Stephanie (Anna Kendrick) is a single mom living in the New York suburbs out of the life insurance of her late husband, dead in a car crash, and who spends her days with a cooking vlog and many parenting activities. Emily (Blake Lively) is the wife of a former success writer, lacking now any new novel ideas, which lets her as main provider for the family working as the PR head for an important fashion house. Therefore, her preference for drowning her daily existence in a Martini glass instead spending more time with her child, for whom she's unsuccessfully looking for a nanny. Lucky her... both kids go to the same school, and in a rainy day, Emily meets Stephanie. Starting with an invitation for a drink and some chit-chat, despite the apparently major difference between the two, we're getting to more often encounters + sharing secrets + Stephanie's offer to take care once in a while of her new best friend's kid. That's the "simple favor" = Emily must leave to Miami for a few days, her husband is in England to his sick mom, so help is needed. All nice and well... until when Emily does not respond anymore, and Stephanie's temporary nanny job seems to take a more permanent turn. The urgency brings the husband back home... police, searching, mystery.

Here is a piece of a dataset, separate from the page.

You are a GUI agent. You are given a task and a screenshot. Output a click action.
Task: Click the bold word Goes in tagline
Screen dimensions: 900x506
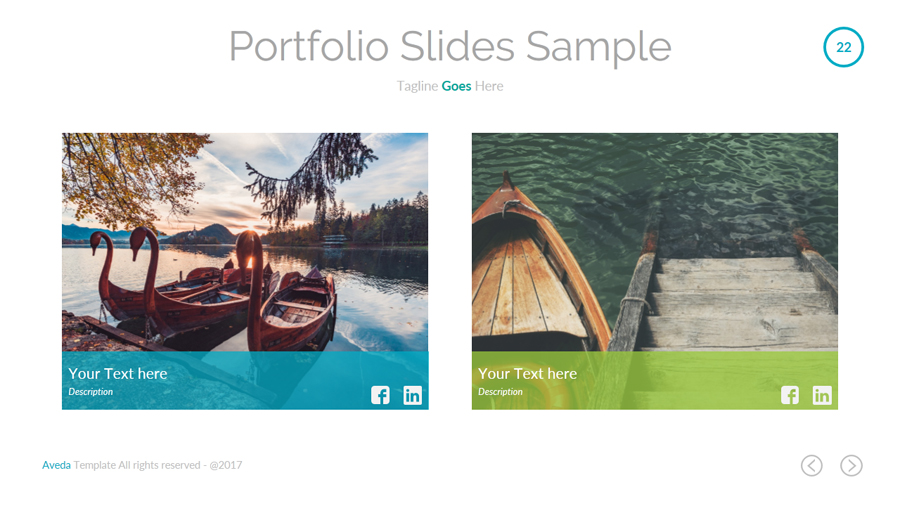[456, 86]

Spoiler alert: Let me move a bit beyond the trailer this time and just say that the disappearance has an expected finale. We have a body. Emily is found dead, drowned this time in a lake, no Martini, but with some injected heroin. The mystery stays alive though. The apparent cause of death is an accident or a suicide. So apparent that we're not even said clearly which of those is considered, and it's obvious that we have more. Or to put it straight, who did it? :) And now the story starts ;) ...

There's some stuff on the plus side that I can't let unchecked. 1. The script and the story - maybe's the reason that we have a novel behind the movie, maybe not, but this was, by far, the best I've seen of this year (not that I've seen many). Let's say that a solid chunk of the mystery is solved somewhere at two thirds of the movie, giving you the feeling that... damn, that's it.... what's left to see? Well, there's more. Maybe not with such a strong twist, but trust me, there's still some story left to tell. 2. The soundtrack - exceptional; same style as Tarantino, Guy Ritchie or the last John Wick of combining the "dedicated score" with songs. As in the trailer we have a selection of French tunes, older or newer, which match perfectly the tone of the movie (I don't know if that connects somehow to "do you want to Diabolique me?" :) another line in the movie said by Stephanie to the just widowed husband, referencing directly the French film). 3. The acting - I must admit a reason that brought me to the cinema being the presence in the cast of both Anna Kendrick and Blake Lively. Objectively speaking, if the first maybe overacted just a bit, I think Blake Lively has here her best role of what I've seen by now ("The Age of Adaline" not included). Maybe the character also helps a bit, being more... complex, let's say, than how it seems initially.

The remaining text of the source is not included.